The term “Managed Service Provider” can refer to one or more of these functions. For ease of discussion, the Managed Service Provider classifications are SaaS platforms. An SaaS platform is a computer software product or service, such as Microsoft Dynamics GP or Business Objects, that provides capabilities for businesses to manage their on-premise or virtual infrastructure. Software as a Service (SaaS) also allows users to easily scale a business’s needs by adding or removing hardware, databases, or applications. An example of a SaaS platform is the Windows Server.

Many organizations think of Managed Service Providers as being less flexible than platform-based solutions. This is sometimes true, but flexibility is not always the thing that will make a managed service provider unique from its platform competitors. Consider the following scenario: Your company has recently implemented Microsoft Dynamics GP as their main data platform. Now, your IT staff is now tasked with supporting mobile devices, which run on different operating systems. If your hardware or networking isn’t ideal for the migration, then something goes wrong.

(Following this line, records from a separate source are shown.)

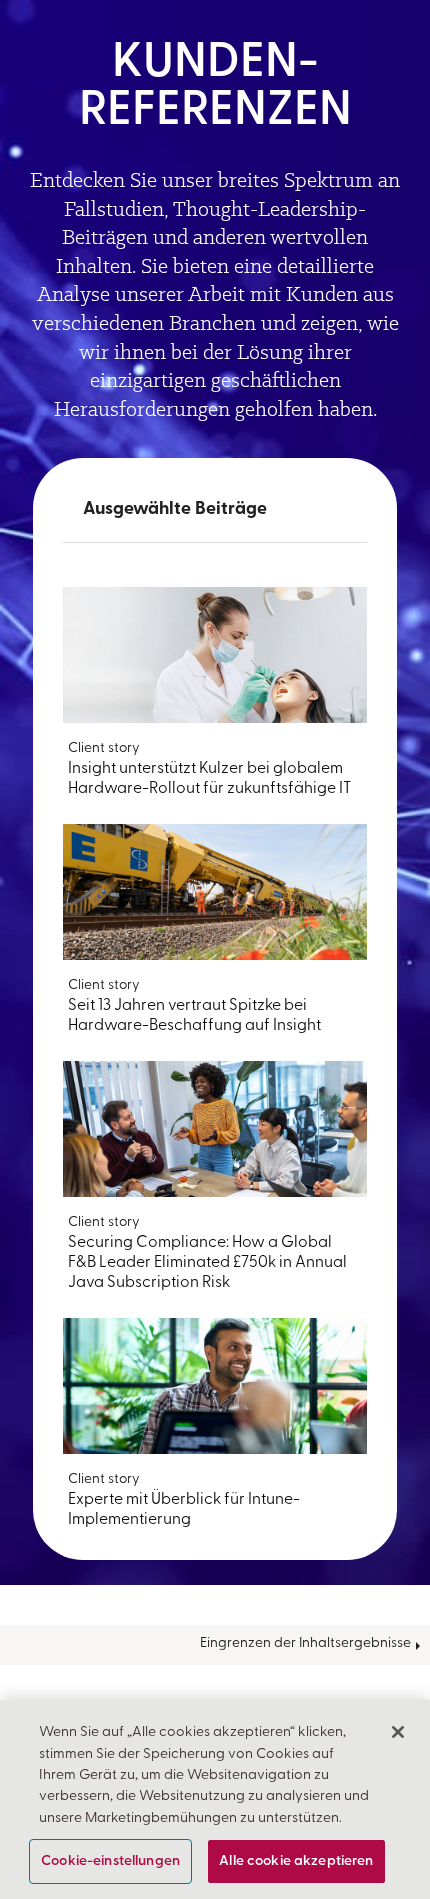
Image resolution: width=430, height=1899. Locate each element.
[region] (215, 1799)
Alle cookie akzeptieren (296, 1861)
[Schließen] (398, 1732)
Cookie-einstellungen (110, 1861)
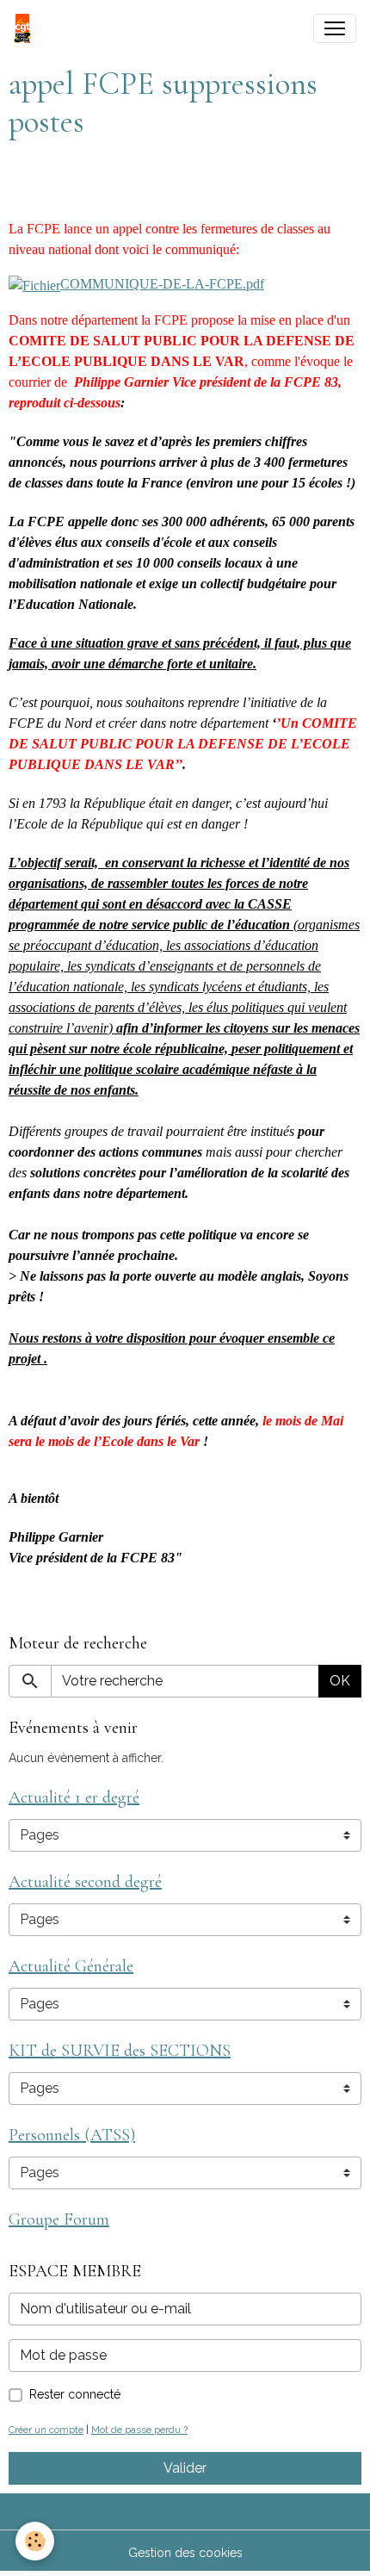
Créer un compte (46, 2430)
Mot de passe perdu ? (139, 2430)
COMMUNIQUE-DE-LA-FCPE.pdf (162, 283)
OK (340, 1681)
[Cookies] (34, 2541)
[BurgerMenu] (334, 28)
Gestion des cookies (185, 2553)
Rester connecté (74, 2394)
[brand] (26, 28)
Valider (185, 2468)
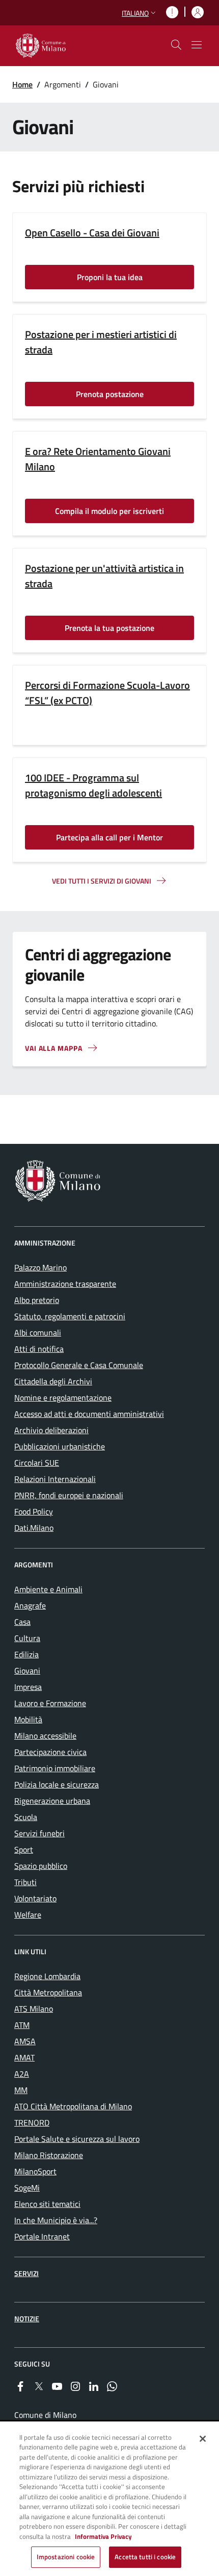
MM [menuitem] (21, 2090)
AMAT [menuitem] (24, 2057)
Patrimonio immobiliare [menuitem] (54, 1768)
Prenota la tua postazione (109, 628)
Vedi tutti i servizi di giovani (101, 880)
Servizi (26, 2273)
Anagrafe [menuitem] (30, 1605)
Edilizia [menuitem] (26, 1654)
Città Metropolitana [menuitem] (48, 1992)
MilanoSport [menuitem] (35, 2171)
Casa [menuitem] (22, 1622)
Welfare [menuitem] (27, 1914)
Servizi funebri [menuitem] (39, 1833)
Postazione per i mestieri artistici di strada (101, 342)
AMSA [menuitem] (25, 2041)
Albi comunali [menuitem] (37, 1332)
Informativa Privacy (103, 2536)
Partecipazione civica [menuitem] (50, 1752)
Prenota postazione (110, 394)
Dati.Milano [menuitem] (33, 1528)
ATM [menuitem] (22, 2025)
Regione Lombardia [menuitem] (47, 1976)
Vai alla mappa (54, 1048)
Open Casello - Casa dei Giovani (92, 232)
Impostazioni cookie (66, 2557)
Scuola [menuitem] (25, 1817)
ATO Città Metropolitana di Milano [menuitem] (73, 2106)
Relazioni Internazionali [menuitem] (55, 1479)
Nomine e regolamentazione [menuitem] (63, 1397)
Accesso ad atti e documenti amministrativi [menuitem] (89, 1414)
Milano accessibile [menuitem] (45, 1736)
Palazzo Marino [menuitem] (40, 1267)
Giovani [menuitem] (27, 1670)
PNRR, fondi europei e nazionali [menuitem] (68, 1495)
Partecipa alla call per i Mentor (109, 837)
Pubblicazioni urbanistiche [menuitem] (59, 1446)
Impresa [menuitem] (28, 1687)
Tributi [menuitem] (25, 1882)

The most common problem encountered by managed service providers is that they are tied to their own in-house IT staff. Now, the IT staff may be able to work around a few specific issues, but if a software update causes another issue, the whole IT network can come to a screeching halt. In addition, the IT staff is probably not the greatest people to deal with software updates. If a program update goes awry, it can be catastrophic for a small business with limited IT resources. If a third party application were to crash on the managed server, the problem can be compounded by the third party hosting the application. With the additional workload comes higher IT costs.

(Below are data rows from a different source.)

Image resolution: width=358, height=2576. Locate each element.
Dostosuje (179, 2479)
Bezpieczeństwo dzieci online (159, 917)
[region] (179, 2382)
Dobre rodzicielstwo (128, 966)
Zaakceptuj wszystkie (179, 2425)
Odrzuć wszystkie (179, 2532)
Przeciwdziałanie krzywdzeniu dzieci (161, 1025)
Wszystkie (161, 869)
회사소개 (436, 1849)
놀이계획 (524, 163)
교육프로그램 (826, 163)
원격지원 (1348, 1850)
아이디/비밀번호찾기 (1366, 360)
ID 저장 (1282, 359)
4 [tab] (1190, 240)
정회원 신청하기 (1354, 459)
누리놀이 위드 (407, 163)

As a solution to these problems, many managed service providers are migrating to the cloud-based model of offering managed services. A cloud managed service provider offers many of the same features of a traditional managed service provider, including technical support, 24-hour security monitoring, and data duplication for key data such as customer data. However, the cloud also provides the added benefit of lower IT costs. Cloud computing allows a managed service provider to reduce its in-house IT staff and spend that money on other aspects of the business.

The biggest challenge Managed Service Providers will face is the migration of their hardware infrastructure. Most Managed Service Providers will already have their own IT staff, but hardware is expensive. Therefore, many of them are looking at the migration of their IT infrastructure to the public cloud as a way to reduce their IT costs. On one hand, the increased competition between cloud computing vendors makes it easier for them to reduce their costs, but it is also forcing them to change their pricing models to remain competitive. Some vendors are providing pricing models that are more affordable than others. By offering a multiple service model coupled with a simplified billing method, some managed service providers are being forced to adopt these changes.

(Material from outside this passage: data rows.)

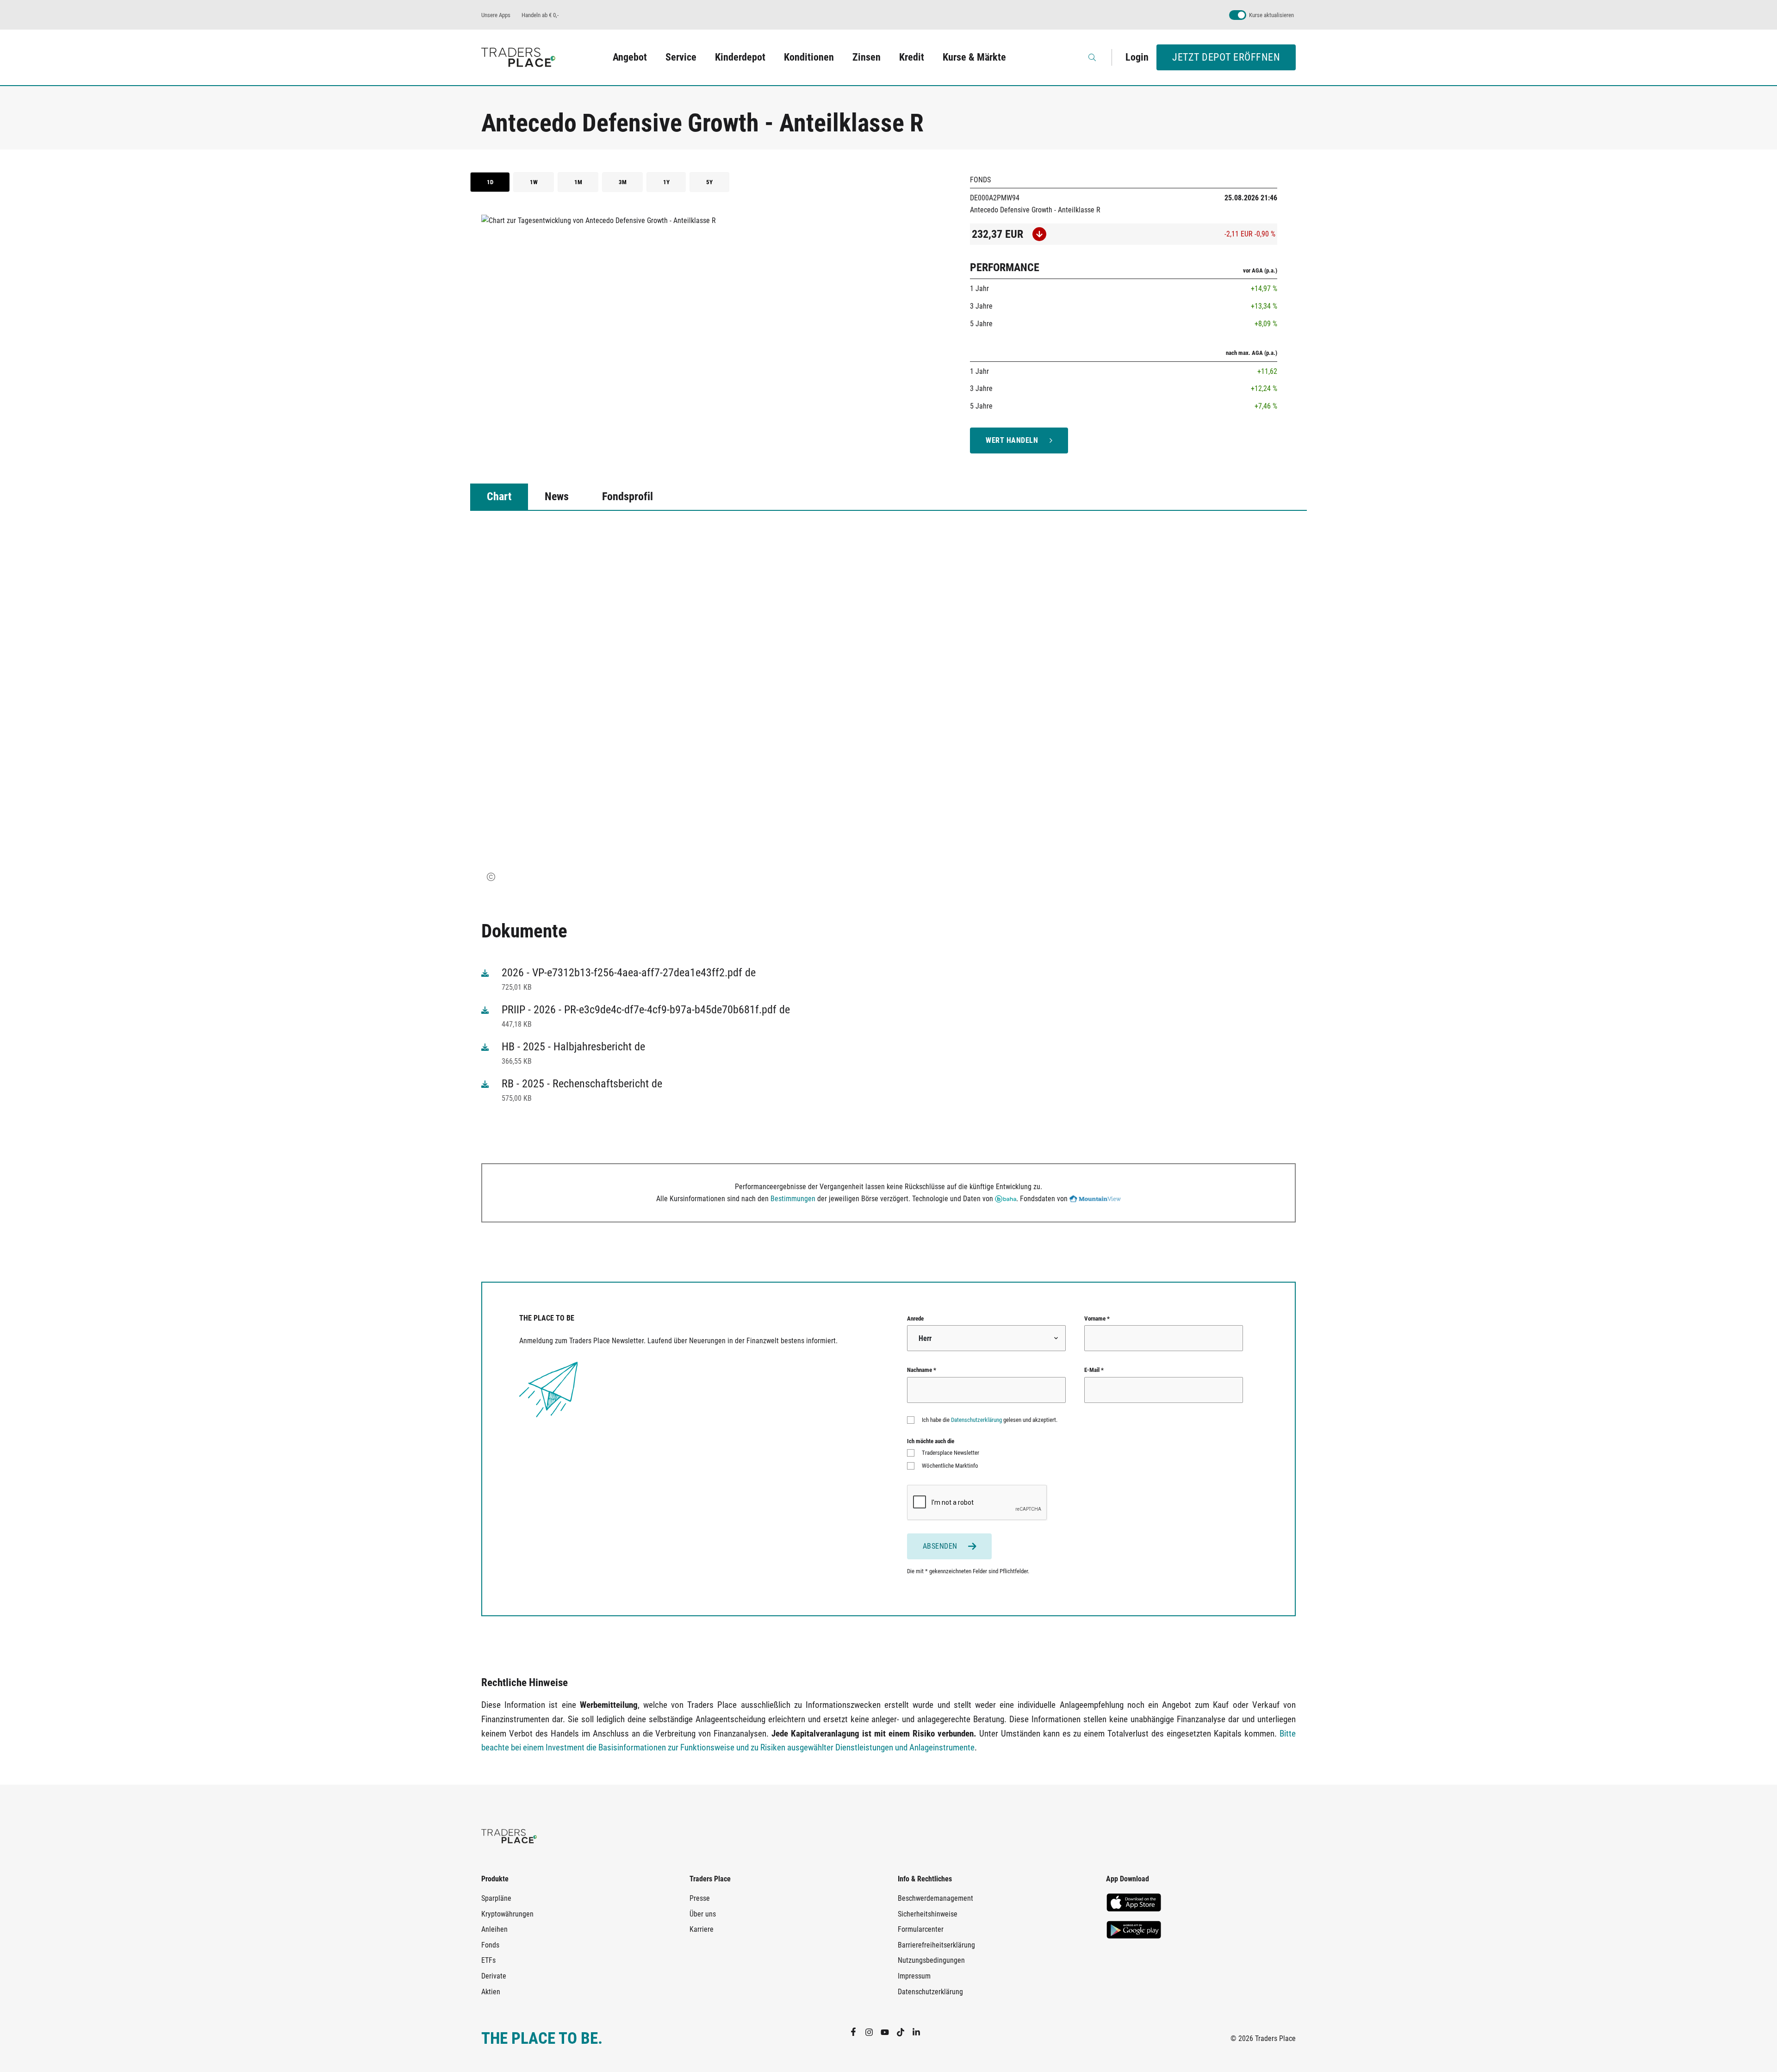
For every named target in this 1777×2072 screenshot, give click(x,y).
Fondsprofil (627, 496)
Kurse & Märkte (974, 57)
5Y (709, 182)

One advantage that most Managed Service Providers has over the VPS model is the flexibility that they offer. A VPS requires a system that can be rebooted on a regular basis, requiring a large investment in IT equipment. The Managed Service Provider can provide a software solution that works well in a lab environment and allows for experimentation without the need for a large amount of money upfront. VPS requires hardware and software to be purchased and then requires maintenance and upgrades on a recurring basis. A managed service provider can eliminate the cost of purchasing these pieces of hardware and software. It may require a monthly fee, but the managed service providers usually provide lifetime warranties on their hardware and provide free upgrades on their software.

While there are pros and cons to both managed and VPS hosting, the real answer is going to come down to which type of Managed Services Provider best suits your needs. If you are operating a small business with limited resources, then the VPS is a great option for you. If you’re looking to launch a mission-critical application or service, the in-house solution may be more suitable.